I was first introduced to this dish in the mid-2000s by a client who requested it for a dinner party. At first I was skeptical–as are most people who are unfamiliar with the dish, I’ve learned–but once I tried it, I was amazed at the flavor.
Without adding any additional liquid, the rice becomes tender simply by absorbing the moisture from the sweet onions.
According to the dictionary, soubise [soo-BEEZ] is “a brown or white sauce containing strained or puréed onions and served with meat.” I like to serve it with beef or chicken. It goes well with braised beef brisket, for which I will post a recipe shortly.
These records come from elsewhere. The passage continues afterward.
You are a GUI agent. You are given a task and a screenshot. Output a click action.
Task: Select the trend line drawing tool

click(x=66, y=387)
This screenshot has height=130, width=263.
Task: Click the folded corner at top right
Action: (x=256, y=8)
Give it a try and let me know what you think.
Rice Soubise
Serves 8
Allow 90 minutes total prep and cooking time
2 pounds sweet onions (6-7 cups sliced)
½ cup long grain white rice
2 teaspoons salt
6 tablespoons butter
1/8 teaspoon pepper
¼ cup sour cream
¼ cup grated cheese (the original recipe called for Swiss, but I prefer Gruyère)
1 tablespoon minced fresh parsley
Butter a 9-inch-by-13-inch casserole dish.
Slice the onions thinly in rounds, against the grain. I do this with my chef knife but you may also use a food processor or mandoline.
Bring 1 quart of water and 1½ teaspoon of salt to a boil. Add the rice and cook for exactly 5 minutes. Drain the rice and set it aside.
In a 4-quart sauce pan melt 3 tablespoons of butter until it foams. Add the onions and toss, thoroughly coating onion slices with butter. Stir in rice, remaining salt, and pepper.
Pour onion mixture into the buttered casserole dish. Cover and bake in a 300-degree oven for 1 hour. Just before serving, stir in 2 tablespoons of butter, the sour cream, grated cheese, and parsley.